Australian SWAT-like auditors found a Muslim consultant had been improperly using his computer. Despite inflicting a gross loss of face they turned into a swarm of paternalistic Grundys, slapping restrictions on computers, installing nanny programs and sacking him. Fundamentalism indeed.

Talking with my friends still in the team, they listlessly complained that the program had lost its spark after a stern ‘Aidocrat’ was put in charge. “Before, it was exciting; we all shared a commitment to getting the pesantrens working well. We had hope and enthusiasm. We were treated like adults. Now the manager‘s nice, but like a robot. She could be managing a water supply project in Africa. We are all bored and we have lost enthusiasm.”

This is dangerous for Australia.

Islamic schools are free and thus used increasingly by the poor in the wake of cost rises for state school education. My granddaughter’s kindergarten costs USD 400 per term, in a country where the minimum wage brings in less than USD 1,000 per year.

Indonesians reiterated that the user pays education excludes the poor who can then only send their kids to village pesantren (Islamic boarding school) where academic standards are low and curricula restricted. Teachers are often poorly trained and resourced. Into this come the Muslim carpetbaggers from Malaysia and Saudi, using Syhari’a principles in order to influence Indonesian kids to take up the puritan form of Islam that they espouse.

I noticed the greater number of swathed heads, long gowns and a few in full face covering, as well as an increasing in the number of tragic threadbare beards.
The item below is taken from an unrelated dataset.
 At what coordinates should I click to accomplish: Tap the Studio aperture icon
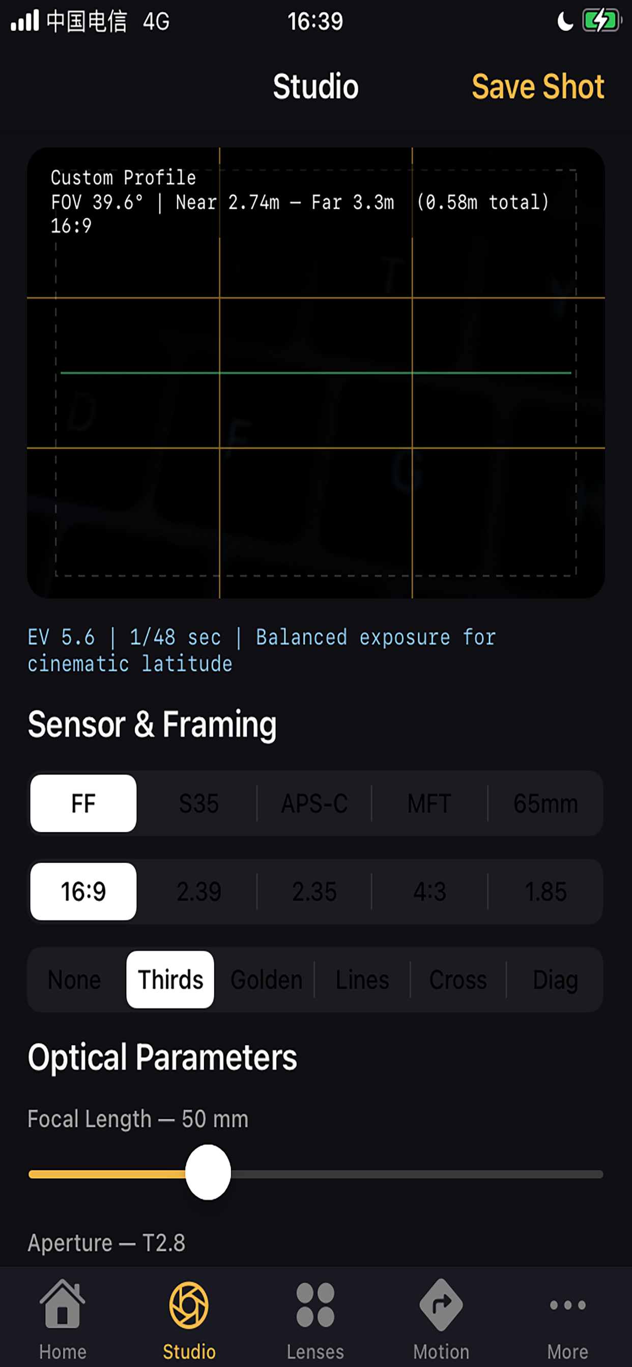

Ziuddin Sardar is fond of reminding fanatical Muslims that the prophet wore a beard as the Gillette had yet to be invented.
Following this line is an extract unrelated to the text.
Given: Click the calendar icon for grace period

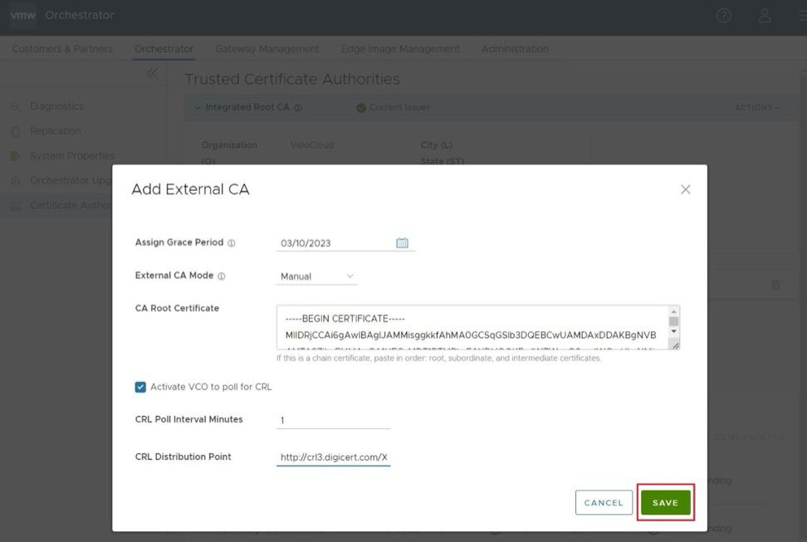Looking at the screenshot, I should 402,242.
But the message is the Saudi influence is already biting. The way to combat radical Islam is not by weapons, spies and training police, but by supporting the majority of moderate Muslims who want good education for their children, so as to open the doors of opportunity for which they don’t have the key. The new Rudd led government has many policy seismographs to check before it twiddles with the knobs of international assistance, and right now and correctly, climate change has center stage. But waiting in the wings for significant bit parts are the millions of extras who have been disenfranchised and whose lives have been made worse by development assistance to date.

Nehru once said that Indonesia was a nation of beggars. That is still true, but aid patronage does not help it move out of this mire. Puritan Islam’s biggest enemy is education, enlightenment, social and financial equity, not arrest or detention. We fail intellectually and strategically as a nation if we refuse to see this.
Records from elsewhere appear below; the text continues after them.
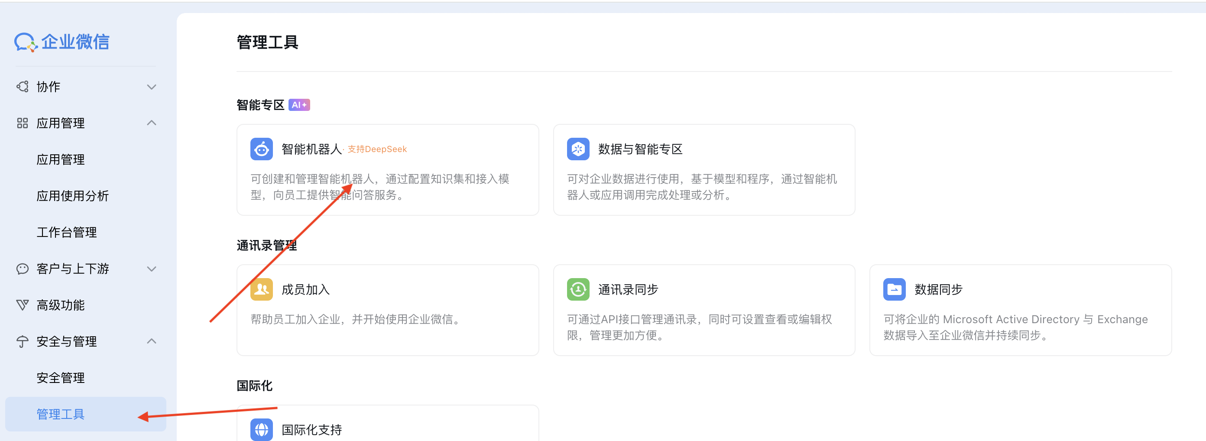Click the 数据与智能专区 cube icon
This screenshot has height=441, width=1206.
[578, 149]
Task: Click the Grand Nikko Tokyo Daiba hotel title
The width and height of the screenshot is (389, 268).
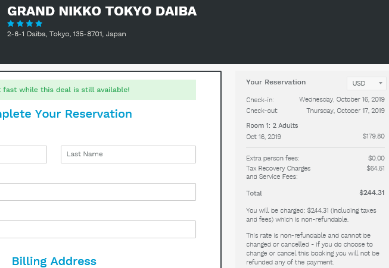Action: coord(102,11)
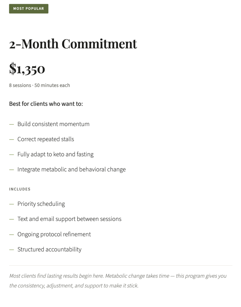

Howard’s worst legacies, and the ones hardest to combat, are careless arrogance, infectious ignorance, and the alarming and generalized parochialism he promoted. That the west including Australia continued to support Soeharto through the worst years or disappearances, torture and detention is a matter of shame. We supported the bed upon which the seeds of radical Islam were sewn. Engaging our largest neighbour with new and curious eyes will be a challenge.

Addendum: while writing this I received notification that Soeharto had died. Good riddance was my first thought. As the ABC reporters muttered weasel word in which ‘alleged’ predominated, I lived some of that time. I hope that the wheel of karma runs him over.